Dr Djayadi Hanan, executive director of the independent NGO Lembaga Survei Indonesia (Indonesian Survey Institute) which ran the poll, said trust in the government was important to enforce programmes and orders. These included the closure of mosques and churches. Within a day the direction was flipped after Vice President and former Islamic scholar Ma’ruf Amin intervened.  Scores of textile, garment, footwear and leather goods factories are ignoring lockdown rules according to union boss Dian Septi Trisnanti. He told the broadsheet Kompas that factory clusters have become an aggressive source of spread.

Public anger is getting so hot the needle is flicking into the red zone. Proof came when Coordinating Maritime Affairs and Investment Minister Luhut Pandjaitan apologised. Like all leaders infected with Virus Infallibilitate, till now he’s found ma’af (sorry) one of the hardest words in the language.

During a media conference on 12 July and sounding much like an Oz politician caught out behind, Pandjaitan blustered: “If someone says that the situation is out of control, it is very much under control. So those who talk about it being out of control can come to me.
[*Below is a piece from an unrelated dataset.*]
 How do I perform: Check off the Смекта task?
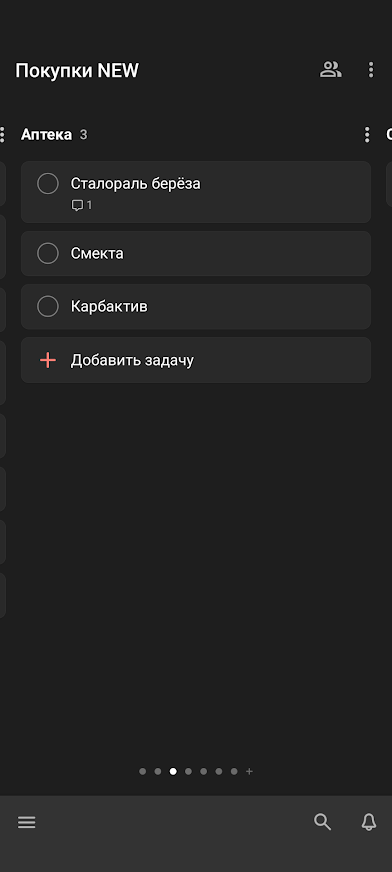click(x=48, y=254)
Later I will show them that we are under control.”

Five days later he swallowed the penitent pill: “As the coordinator of the Java Bali Emergency, from the bottom of my heart, I apologize to all Indonesian people if it is still not optimal. But I along with the ranks and with the relevant ministers will continue to work hard to ensure that the spread of the Delta variant can be reduced.”

Pandjaitan would never make it in Canberra.